Zugleich kursieren Wünsche, Verbrennungsmotoren und Fleischverzehr zu verbieten, damit auch den Verkehrsemissionen und der Massentierhaltung der Garaus bereitet werden kann. Freilich müsste für die herbeigewünschten Elektroautos eine gewaltige zusätzliche Strommenge produziert werden, deren Quelle schleierhaft bleibt.

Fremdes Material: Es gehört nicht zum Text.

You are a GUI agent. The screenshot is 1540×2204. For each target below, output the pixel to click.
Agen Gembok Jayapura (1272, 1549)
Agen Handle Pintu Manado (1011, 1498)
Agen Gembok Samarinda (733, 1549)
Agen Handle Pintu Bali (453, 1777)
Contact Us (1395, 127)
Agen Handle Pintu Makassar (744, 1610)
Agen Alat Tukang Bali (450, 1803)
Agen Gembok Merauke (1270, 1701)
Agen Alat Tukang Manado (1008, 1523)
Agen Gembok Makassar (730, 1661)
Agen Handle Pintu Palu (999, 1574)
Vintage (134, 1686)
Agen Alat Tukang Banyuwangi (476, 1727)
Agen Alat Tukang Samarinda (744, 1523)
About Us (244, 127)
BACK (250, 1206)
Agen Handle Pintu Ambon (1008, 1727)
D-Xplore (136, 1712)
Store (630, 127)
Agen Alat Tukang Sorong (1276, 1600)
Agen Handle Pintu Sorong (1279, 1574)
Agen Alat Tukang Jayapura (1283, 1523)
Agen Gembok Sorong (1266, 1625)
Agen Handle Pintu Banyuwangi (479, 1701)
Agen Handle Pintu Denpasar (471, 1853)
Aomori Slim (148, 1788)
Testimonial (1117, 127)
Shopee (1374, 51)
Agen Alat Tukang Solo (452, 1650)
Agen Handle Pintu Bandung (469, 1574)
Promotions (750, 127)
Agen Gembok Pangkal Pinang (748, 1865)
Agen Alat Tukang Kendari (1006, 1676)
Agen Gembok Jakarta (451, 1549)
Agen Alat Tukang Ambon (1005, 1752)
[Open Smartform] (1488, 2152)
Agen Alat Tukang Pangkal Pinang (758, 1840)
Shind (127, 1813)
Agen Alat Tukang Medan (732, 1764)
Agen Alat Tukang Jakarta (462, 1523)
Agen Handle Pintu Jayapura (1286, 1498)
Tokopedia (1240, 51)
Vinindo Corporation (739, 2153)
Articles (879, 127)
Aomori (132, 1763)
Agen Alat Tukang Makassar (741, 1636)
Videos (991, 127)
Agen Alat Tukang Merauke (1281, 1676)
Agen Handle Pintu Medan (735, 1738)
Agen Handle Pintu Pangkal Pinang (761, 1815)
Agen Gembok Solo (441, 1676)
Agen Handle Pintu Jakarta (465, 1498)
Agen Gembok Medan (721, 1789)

Umweltpolitik und ihre Nebenwirkungen
Ich erkläre mir den unausgegorenen Eifer der deutschen Politik in der Umweltpolitik mit dem Schuldgefühl für den zweiten Weltkrieg. Es scheint einen Hang in Berlin zu geben, der Welt unbedingt zeigen zu wollen, dass Deutschland moralisch an der Weltspitze steht. Und es sind keineswegs nur die Grünen, die von dieser Besessenheit infiziert sind. Über die Nebenwirkungen schweigt man indes vornehm.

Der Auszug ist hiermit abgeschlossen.